Di fronte al dramma che stanno vivendo i suoi soldati a Nassiriya, l’Italia ha un’opportunità da cogliere: discutere del suo ruolo in Iraq, oggi e nel prossimo futuro, con asprezza ma anche con senso di responsabilità nazionale. Nella settimana in cui Silvio Berlusconi va a Washington e il Parlamento si riunisce, sarebbe la scelta più saggia. E la ragione va cercata proprio a Nassiriya, nelle lunghe ore dei combattimenti intorno alla sede del governatorato, che hanno coinvolto i nostri militari bersaglio della «guerra santa». La vicenda non è chiusa e la sta raccontando da par suo ai lettori del Corriere il nostro Andrea Nicastro. Il senso di questo cruento episodio, più grave di quanto si è voluto far credere sulle prime, è duplice. Da un lato dimostra la saldezza di nervi del nostro contingente; dall’altro rivela quanto sia alta ormai la soglia quotidiana del pericolo. La missione di pace, afferma Romano Prodi, ha cessato d’esser tale. Ha ragione, ma la pace, se vogliamo chiamarla così, è stata infranta fin dal novembre scorso, con la strage che è costata diciannove morti. Eppure allora si decise di restare, perché non si fugge davanti al terrorismo.

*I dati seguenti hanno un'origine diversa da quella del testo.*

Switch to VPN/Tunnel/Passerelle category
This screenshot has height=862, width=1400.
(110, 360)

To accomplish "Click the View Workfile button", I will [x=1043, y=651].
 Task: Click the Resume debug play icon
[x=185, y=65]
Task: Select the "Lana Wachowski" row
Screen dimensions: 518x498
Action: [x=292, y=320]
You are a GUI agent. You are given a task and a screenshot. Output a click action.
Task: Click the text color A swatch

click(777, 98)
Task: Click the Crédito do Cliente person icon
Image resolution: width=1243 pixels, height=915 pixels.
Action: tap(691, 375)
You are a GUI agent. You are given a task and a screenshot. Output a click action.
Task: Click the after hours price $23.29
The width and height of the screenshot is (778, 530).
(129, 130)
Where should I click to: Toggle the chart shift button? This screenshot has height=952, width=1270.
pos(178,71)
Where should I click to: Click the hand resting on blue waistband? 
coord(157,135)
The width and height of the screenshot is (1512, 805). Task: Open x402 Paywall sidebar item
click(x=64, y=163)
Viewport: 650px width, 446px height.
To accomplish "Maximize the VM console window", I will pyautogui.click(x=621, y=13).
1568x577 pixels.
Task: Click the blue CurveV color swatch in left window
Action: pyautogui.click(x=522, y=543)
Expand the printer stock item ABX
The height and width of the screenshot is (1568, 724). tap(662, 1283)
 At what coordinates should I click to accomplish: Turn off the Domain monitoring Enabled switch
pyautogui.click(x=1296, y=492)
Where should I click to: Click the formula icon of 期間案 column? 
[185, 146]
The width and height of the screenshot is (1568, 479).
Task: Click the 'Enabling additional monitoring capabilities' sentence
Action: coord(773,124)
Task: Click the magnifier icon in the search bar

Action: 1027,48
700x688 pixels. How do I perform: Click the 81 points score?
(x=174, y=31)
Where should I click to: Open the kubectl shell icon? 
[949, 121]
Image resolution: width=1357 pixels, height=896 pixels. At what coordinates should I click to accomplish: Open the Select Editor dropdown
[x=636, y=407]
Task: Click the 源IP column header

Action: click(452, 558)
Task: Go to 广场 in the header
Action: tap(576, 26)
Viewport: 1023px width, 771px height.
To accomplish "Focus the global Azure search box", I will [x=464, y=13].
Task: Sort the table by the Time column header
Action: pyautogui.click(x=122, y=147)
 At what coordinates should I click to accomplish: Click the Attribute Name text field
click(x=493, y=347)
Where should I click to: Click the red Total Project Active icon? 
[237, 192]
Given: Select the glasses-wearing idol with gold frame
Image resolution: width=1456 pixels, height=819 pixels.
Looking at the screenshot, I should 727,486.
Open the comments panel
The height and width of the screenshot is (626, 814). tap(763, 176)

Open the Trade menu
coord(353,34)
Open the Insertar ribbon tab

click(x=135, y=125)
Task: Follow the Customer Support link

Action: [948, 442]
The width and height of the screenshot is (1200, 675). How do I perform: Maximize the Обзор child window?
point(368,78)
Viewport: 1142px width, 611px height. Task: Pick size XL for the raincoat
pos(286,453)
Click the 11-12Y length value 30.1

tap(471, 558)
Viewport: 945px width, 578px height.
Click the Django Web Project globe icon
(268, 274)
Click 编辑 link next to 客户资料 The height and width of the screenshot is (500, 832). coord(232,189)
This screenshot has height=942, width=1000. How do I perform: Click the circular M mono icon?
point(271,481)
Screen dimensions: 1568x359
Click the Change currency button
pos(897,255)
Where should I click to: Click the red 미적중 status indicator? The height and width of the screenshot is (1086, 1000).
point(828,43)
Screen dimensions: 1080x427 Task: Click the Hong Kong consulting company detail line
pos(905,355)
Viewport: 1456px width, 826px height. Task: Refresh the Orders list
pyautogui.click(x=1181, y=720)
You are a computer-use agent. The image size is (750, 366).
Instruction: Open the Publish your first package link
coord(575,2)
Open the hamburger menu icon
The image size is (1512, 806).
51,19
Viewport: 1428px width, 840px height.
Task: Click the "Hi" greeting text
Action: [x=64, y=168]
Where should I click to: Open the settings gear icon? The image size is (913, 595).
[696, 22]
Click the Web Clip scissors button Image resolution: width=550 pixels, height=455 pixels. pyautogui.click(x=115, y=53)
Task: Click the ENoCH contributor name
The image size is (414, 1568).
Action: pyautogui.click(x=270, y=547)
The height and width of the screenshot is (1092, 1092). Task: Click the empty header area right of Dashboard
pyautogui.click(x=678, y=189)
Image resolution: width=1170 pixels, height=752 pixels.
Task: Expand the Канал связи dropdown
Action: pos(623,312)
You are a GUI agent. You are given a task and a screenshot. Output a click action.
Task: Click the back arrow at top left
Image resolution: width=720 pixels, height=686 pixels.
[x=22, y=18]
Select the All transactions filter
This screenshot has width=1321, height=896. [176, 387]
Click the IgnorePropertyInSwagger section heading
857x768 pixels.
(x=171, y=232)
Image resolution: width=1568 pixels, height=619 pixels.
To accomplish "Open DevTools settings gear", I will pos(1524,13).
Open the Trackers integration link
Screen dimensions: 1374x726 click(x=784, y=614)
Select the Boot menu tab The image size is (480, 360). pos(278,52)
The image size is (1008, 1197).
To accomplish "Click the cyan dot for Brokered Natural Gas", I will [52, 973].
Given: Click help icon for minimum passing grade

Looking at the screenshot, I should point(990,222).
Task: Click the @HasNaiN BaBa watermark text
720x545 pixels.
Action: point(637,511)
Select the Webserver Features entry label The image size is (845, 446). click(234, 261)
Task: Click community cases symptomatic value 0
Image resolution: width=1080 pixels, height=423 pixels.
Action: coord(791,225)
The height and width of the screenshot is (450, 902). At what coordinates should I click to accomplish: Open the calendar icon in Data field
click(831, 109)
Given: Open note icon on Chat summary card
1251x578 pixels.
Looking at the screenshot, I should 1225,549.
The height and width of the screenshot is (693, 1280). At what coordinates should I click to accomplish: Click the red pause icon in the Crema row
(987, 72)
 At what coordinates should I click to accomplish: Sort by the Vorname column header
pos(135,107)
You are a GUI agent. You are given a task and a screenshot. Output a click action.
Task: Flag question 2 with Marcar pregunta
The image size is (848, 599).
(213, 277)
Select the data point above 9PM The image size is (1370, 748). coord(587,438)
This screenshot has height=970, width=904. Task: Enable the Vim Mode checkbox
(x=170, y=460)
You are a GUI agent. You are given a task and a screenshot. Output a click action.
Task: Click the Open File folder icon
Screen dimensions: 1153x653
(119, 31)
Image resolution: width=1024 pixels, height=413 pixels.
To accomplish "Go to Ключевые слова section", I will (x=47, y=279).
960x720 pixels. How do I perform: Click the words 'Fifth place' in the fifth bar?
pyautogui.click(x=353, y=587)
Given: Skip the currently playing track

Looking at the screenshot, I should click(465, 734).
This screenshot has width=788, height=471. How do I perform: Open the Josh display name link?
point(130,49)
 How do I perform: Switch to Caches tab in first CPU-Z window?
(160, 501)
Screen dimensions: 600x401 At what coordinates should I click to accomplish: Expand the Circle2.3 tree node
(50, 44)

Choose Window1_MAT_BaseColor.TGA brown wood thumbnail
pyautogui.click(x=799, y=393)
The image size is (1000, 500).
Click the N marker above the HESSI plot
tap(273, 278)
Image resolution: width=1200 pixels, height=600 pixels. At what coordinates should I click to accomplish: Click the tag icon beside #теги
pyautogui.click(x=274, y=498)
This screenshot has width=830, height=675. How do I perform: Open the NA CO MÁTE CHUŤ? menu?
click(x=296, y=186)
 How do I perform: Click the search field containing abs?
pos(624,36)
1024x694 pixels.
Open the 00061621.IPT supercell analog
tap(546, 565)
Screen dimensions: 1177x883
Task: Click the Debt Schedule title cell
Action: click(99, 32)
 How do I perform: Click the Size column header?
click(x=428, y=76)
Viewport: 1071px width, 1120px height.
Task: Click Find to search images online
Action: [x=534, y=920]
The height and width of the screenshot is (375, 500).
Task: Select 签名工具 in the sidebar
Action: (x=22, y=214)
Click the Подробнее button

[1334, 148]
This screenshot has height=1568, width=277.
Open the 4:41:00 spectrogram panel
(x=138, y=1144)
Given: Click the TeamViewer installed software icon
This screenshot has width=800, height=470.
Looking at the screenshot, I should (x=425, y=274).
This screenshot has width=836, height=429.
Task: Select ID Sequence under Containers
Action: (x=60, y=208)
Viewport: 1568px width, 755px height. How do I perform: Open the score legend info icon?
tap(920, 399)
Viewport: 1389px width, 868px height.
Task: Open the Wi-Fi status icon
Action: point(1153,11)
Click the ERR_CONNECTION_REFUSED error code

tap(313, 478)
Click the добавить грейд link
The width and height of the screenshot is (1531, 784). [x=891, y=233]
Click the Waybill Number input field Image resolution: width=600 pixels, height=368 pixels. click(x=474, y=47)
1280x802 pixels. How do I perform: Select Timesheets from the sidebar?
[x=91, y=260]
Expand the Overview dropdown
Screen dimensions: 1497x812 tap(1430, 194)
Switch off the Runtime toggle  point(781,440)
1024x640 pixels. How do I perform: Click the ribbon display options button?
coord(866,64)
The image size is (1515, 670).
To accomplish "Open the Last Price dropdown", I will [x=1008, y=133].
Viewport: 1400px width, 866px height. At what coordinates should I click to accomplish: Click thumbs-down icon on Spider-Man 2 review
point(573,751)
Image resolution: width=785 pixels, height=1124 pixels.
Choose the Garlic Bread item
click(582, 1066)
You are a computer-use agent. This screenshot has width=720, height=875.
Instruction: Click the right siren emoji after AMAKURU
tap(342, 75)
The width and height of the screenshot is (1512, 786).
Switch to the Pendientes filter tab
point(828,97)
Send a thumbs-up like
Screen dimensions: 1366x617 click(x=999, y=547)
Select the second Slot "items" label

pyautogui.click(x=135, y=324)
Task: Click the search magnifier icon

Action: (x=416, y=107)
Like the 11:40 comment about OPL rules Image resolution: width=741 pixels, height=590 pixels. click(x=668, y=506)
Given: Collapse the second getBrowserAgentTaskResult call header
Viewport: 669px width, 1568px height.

Che cosa è cambiato da allora? Se è vero, come viene detto, che i responsabili dell’ultima insurrezione sono miliziani estremisti che vengono da fuori città con l’obiettivo di affermare il loro potere sui notabili locali, allora restare a Nassiriya, pur consapevoli dei rischi, può avere ancora un senso. In definitiva, si tratta di restare fedeli ancora per qualche tempo allo spirito originario della spedizione: non lasciare l’Iraq alla mercé di una generale resa dei conti.

Si dirà che questa sanguinosa incertezza è il frutto avvelenato del catastrofico dopoguerra americano. E’ vero, ma è una ragione in più per non ignorare quello che avviene a Nassiriya e per ricavarne invece una lezione di realismo politico. Sfortunatamente non sarà così. Il Parlamento si avvia a dividersi a metà per ragioni più che altro elettorali e comunque già decise. Non ci sarebbe da scandalizzarsi, se non fosse che i nostri militari avrebbero bisogno di sentire alle spalle una maggiore coesione nazionale. Viceversa, l’Ulivo ha chiesto il ritiro immediato e Fassino afferma che non serve più aspettare la risoluzione dell’Onu e forse il cambio della guardia a Bagdad. Le torture americane, afferma, sono uno spartiacque. E la data del 30 giugno è diventata all’improvviso lontanissima.

Eppure non sono pochi, a sinistra, quelli che ritengono assurdo mescolare le cose. Certo, quelle disgustose immagini (vere, non artefatte) possono spostare parecchi voti verso le liste pacifiste, tuttavia un centrosinistra che aspira al governo dovrebbe essere più cauto nelle sue giravolte. Senza contraddire se stesso in modo così evidente. Si è scelto invece di ritrovare l’unità su una linea che i moderati della Lista Prodi respingevano fino a pochi giorni fa.

Quanto al governo, Berlusconi avrebbe motivo di far valere a Washington il peso dell’Italia, che nella crisi irachena è grande. Senza aver partecipato alla guerra, l’Italia ne ha pagato tutti i prezzi ed è ancora lì, nel fortino di Nassiriya. Se il richiamo alla responsabilità nazionale vale per l’opposizione, a maggior ragione deve valere per la maggioranza. Il presidente del Consiglio possiede i titoli giusti per farsi ascoltare da Bush, specie ora che s’intravede una «strategia d’uscita» dall’Iraq su cui gli alleati devono essere in grado di dire la loro. A cominciare dalla permanenza di Rumsfeld al Pentagono. Permanenza ormai inaccettabile. E non è una questione interna americana, poiché investe l’insieme della politica occidentale in Iraq e nel resto del mondo arabo. Una strategia che ci ha coinvolto come nessun altro, salvo gli inglesi. Ce n’è abbastanza per sforzarsi di non essere provinciali. O miopi.